- Source data
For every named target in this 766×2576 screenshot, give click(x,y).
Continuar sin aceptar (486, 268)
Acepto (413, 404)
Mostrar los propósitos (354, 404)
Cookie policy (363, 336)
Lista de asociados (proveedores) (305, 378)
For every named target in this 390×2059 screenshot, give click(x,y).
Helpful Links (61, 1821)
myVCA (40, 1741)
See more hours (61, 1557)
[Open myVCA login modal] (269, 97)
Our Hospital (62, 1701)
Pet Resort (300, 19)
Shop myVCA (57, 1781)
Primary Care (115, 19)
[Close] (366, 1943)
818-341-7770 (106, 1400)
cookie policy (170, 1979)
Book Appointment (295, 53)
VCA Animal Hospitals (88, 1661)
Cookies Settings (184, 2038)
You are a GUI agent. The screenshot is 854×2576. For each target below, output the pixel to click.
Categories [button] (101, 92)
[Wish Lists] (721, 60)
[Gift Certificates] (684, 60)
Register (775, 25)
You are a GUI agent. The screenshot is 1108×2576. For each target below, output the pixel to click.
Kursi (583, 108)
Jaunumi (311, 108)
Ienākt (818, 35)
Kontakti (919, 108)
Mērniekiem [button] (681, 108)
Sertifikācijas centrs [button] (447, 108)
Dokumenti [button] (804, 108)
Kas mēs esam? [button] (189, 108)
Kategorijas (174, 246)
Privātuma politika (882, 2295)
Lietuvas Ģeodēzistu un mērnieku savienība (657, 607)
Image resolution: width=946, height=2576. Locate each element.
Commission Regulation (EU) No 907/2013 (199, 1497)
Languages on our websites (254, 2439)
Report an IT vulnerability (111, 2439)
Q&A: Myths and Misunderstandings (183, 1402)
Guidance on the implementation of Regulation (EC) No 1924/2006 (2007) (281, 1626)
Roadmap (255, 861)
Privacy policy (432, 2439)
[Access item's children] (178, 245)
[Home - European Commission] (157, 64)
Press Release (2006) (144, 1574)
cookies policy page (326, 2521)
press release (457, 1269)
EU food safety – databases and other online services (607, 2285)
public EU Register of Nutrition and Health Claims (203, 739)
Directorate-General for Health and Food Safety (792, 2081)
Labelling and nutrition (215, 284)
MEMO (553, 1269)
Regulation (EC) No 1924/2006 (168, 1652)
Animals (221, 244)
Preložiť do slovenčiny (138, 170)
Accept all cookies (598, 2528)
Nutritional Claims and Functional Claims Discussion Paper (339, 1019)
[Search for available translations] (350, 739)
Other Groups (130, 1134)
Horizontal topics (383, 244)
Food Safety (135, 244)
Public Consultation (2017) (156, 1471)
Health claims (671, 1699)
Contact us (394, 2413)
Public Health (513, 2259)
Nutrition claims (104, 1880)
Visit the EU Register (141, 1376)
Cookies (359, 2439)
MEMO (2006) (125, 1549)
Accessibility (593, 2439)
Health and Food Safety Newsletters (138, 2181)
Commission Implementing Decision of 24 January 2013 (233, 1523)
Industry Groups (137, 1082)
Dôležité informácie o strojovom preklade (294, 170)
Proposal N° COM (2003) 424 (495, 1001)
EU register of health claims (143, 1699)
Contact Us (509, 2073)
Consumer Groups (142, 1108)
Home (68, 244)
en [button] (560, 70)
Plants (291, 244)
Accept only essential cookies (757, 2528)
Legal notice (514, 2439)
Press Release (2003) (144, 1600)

- Instructions for the task
Word for word, reproduce the lines of the listing from the first one through the line containing "VCA Animal Hospitals (88, 1661)", and no more.

- Answer area
For every named target in this 766×2576 screenshot, give click(x,y).
Continuar sin aceptar (486, 268)
Acepto (413, 404)
Mostrar los propósitos (354, 404)
Cookie policy (363, 336)
Lista de asociados (proveedores) (305, 378)
For every named target in this 390×2059 screenshot, give click(x,y).
Helpful Links (61, 1821)
myVCA (40, 1741)
See more hours (61, 1557)
[Open myVCA login modal] (269, 97)
Our Hospital (62, 1701)
Pet Resort (300, 19)
Shop myVCA (57, 1781)
Primary Care (115, 19)
[Close] (366, 1943)
818-341-7770 (106, 1400)
cookie policy (170, 1979)
Book Appointment (295, 53)
VCA Animal Hospitals (88, 1661)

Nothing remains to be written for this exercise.